En Europa, al igual que en Estados Unidos, lo que a principios de siglo comenzó como un malestar de la globalización –en alusión al libro de Joe Stiglitz–, se ha transformado en una rara enfermedad sin cura aparente. Y al igual que en Estados Unidos, se prescriben remedios del pasado, con la esperanza de que el paciente vuelva a caminar. Como lo demuestra el regreso de Trump, este descontento social no es tan fácil de erradicar. El pesimismo es una cepa del populismo. Como todo curandero, el populista ofrece la píldora de la ilusión, pero su efecto sólo es temporal. De ahí que el peligro de nuestros tiempos sea que el remedio resulte peor que la enfermedad.
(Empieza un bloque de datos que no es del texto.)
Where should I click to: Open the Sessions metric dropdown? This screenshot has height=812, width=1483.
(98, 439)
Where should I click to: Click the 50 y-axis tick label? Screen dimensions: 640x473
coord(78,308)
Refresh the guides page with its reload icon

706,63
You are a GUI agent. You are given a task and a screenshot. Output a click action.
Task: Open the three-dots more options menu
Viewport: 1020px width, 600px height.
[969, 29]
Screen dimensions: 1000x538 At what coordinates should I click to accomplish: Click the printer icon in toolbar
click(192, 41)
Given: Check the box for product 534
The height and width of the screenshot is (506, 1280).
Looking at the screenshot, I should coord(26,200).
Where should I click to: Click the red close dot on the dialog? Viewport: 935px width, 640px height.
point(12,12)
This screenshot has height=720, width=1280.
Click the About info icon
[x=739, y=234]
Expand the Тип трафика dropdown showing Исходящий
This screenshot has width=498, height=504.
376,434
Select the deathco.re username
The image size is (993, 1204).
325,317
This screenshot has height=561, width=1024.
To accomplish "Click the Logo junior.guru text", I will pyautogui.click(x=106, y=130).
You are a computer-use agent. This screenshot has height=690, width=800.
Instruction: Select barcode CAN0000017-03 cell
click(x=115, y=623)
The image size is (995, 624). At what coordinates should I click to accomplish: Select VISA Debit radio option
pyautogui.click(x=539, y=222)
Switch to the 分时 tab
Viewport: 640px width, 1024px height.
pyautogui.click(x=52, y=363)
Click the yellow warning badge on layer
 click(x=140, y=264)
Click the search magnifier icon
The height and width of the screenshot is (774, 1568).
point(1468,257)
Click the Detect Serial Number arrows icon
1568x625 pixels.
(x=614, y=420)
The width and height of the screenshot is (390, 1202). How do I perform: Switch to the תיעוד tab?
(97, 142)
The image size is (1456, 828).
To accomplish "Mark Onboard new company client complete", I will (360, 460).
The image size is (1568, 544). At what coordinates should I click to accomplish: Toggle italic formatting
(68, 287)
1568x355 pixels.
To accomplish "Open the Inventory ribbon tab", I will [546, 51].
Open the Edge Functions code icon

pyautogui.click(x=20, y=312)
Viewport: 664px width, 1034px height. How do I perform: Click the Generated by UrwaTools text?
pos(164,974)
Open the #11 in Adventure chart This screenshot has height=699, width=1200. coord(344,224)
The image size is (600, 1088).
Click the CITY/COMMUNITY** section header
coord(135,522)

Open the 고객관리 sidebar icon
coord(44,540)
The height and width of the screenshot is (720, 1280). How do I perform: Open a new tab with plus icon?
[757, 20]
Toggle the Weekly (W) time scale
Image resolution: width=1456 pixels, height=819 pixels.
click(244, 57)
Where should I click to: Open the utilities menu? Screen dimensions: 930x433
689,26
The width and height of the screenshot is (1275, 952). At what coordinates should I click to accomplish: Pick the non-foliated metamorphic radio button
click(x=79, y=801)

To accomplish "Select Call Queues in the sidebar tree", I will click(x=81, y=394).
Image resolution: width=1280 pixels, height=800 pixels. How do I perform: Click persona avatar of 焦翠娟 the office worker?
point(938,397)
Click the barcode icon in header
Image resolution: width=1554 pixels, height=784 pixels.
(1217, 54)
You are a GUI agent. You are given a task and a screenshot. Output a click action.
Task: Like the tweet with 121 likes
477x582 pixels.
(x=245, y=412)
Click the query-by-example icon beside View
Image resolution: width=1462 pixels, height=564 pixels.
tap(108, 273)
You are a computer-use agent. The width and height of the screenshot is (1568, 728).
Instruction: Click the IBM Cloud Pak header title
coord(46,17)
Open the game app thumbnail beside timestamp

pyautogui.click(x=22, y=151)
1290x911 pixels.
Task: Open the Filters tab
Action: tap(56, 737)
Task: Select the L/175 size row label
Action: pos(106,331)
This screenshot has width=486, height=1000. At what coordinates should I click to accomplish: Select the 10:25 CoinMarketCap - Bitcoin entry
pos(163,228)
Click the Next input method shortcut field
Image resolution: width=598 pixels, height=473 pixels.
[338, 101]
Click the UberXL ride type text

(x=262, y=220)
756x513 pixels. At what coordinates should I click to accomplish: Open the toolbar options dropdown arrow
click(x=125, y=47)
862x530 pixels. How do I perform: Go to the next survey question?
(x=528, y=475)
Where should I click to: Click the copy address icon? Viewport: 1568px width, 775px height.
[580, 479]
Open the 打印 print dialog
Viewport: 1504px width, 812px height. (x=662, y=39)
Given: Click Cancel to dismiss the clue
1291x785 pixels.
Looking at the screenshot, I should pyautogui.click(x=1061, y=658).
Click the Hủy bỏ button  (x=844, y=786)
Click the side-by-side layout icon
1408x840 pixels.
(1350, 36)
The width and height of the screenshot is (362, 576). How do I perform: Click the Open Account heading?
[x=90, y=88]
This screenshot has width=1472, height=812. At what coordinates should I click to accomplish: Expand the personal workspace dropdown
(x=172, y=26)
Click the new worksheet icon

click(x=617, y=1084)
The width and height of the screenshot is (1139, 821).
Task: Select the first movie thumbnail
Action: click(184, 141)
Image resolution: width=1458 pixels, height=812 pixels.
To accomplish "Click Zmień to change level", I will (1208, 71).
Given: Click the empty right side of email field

La cumbre entre líderes europeos celebrada en Londres, es quizá el momento de mayor cohesión europea desde el Brexit. Por ello, a partir de este 2025 ya no se trata más de lo que diga Europa, sino de lo que haga.
No hay duda que el eje transatlántico atraviesa una grave crisis, pero en mi diagnóstico, aún no es terminal. Se trata de un paciente en estado de coma porque el aliado más importante, Estados Unidos, ha sido presa de un virus iliberal que le impide distinguir quien es aliado y quien rival. Sin embargo, hay un detalle esperanzador en la historia de las enfermedades raras. Muchas de ellas no es que sean incurables, sino que aún no se han descubierto los conocimientos o herramientas necesarias para hacerlas sanar. Parece contradictorio hablar de ciencia y esperanza al mismo tiempo. No lo es. Hay señales de que el paciente vive: mientras en una pequeña localidad del remoto y gélido estado de Vermont haya quienes salgan a protestar bajo la nieve levantando la bandera ucraniana –de un país tan lejano como extraño y que probablemente nunca visitarán– es prueba que el ideal de libertad que dio origen a la alianza más poderosa y sobre la cual descansa el orden internacional aún no fenece. Lo que sí es un hecho es que, cuando el paciente reviva, nada volverá a ser igual. Por muy doloroso que resulte, se debe aceptar. No hacerlo, supondría caer en las garras del curandero, al creer que se puede echar el tiempo atrás.